この名言を知る遥か昔、私は某予備校で浪人生活を送っていました。その予備校の英語のテキストに、choice exerciseという名の短文の英文を集めた教材がありました。内容は人生論が多かったと思いますが、その中の文章で、「若者はどうして、自分の人生の進路をあたかも既製服を買うが如く簡単に選んでしまうのだろう?どうして、裸でサボテンに抱きつく様なことをするのだろう?気がついた時には一生抜けない棘が刺さってしまうのに」といった内容の英文がありました。まあ、思えば浪人生相手の講義ですから、人生慌てることはない、と言うメッセージも含まれていたのかも知れませんが…。実際私は受験勉強の傍ら、将来のことに思いを馳せていました。

私はその後幸運にも希望する大学の法学部に進学することができたのですが、浪人時代に法学部ってどんな勉強をするのだろう?という不安があったのは事実でそんな状況で前述の英文を読んだので当時は改めていろいろ考えさせられました。

実際入学してみると幸いにも私は法律の勉強を興味を持ってすることができましたが、同級生たちには、法律つまんない、とか法律自分には向いていないとか言う人達が沢山おり、そんな人たちは大学の授業は出ず試験前は人のノートを借りてお茶を濁したり、他学部の単位を上限一杯かき集めたりして卒業して行きました。

なんでおまえらは法学部を志望したんだ?(知らなかったんだな?わからなかったんだな?)

何が言いたいかと言うと、やってみて、接してみないと分からないことがたくさんあるにも拘わらず、分からない状態で進路を決めなければならないターニングポイントが先にやって来るのだ、ということです。

その後ジョブズの名言を知り「なるほど」と強く心に残りましたので、子供たちには、ジャンルを問わず様々なものに触れる機会を可能な限り設け、得意な科目で進路を決めないで、何が学びたいかで進路を決めなさいと言って育てました。触れてみて初めて自分のやりたいことに気が付くことを期待したからです。

昨今の大学受験事情見ますに、旧帝、早慶、MARCHなどの大学群分け、所謂学歴廚達が勝手に決めた大学群の上下関係に基づく他人の見下し、数学得意なら理系、そうじゃなきゃ文系という発想、人生100年時代と謳われているにも拘らず浪人は恥ずかしいとの意識などなど、私は好ましいとは思わない価値観が蔓延っています。

何だ、持ち偏差値って?

就活はインターンがあります。

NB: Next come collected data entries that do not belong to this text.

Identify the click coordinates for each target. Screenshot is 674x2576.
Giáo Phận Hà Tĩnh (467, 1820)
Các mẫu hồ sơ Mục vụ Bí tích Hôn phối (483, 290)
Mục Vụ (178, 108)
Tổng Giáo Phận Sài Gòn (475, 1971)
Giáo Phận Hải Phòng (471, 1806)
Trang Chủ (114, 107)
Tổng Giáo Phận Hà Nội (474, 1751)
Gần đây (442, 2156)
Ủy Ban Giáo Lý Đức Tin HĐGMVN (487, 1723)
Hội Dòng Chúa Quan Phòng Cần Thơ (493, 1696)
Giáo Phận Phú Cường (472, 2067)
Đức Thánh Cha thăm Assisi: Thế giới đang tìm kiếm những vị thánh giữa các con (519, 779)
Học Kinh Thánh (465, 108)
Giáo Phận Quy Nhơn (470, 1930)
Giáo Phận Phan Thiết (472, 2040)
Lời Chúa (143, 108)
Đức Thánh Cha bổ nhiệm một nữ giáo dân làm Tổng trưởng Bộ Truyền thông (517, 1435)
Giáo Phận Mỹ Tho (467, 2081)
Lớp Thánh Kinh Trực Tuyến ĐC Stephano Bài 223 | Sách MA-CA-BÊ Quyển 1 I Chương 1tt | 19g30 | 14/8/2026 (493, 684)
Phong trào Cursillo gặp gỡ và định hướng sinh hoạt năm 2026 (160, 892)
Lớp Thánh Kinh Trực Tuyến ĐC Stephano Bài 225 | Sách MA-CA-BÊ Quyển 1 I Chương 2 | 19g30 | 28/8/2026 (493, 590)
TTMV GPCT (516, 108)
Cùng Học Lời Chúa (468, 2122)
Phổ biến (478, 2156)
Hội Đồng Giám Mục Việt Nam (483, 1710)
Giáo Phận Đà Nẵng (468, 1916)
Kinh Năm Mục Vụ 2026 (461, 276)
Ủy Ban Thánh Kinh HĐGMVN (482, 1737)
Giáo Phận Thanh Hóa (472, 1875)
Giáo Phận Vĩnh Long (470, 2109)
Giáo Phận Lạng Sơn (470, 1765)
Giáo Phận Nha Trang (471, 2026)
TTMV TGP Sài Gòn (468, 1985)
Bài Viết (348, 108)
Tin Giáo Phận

大学も転学、転科をもっとやり易くするとか、高校の授業に大学インターンの授業をつくるとか、或いは例えば北大の様な総合型入試が増えれば良いと思う。入学してから分かること、分かった上で自分の進路を決める機会をもっとこれからの日本を担う若者に与えて欲しい。

親の価値観やエゴで未来ある子供たちの将来の選択肢を狭めてはならない。何故なら子供達は裸なのだから…。何故なら子供たちは無限の可能性を秘めているのだから。
子供たちが自ら気がついた興味を最大限に伸ばす教育制度の構築を国には期待する。

いい年して青臭くて申し訳ありませんでした。でも私はサミュエルウルマンの青春も好きです。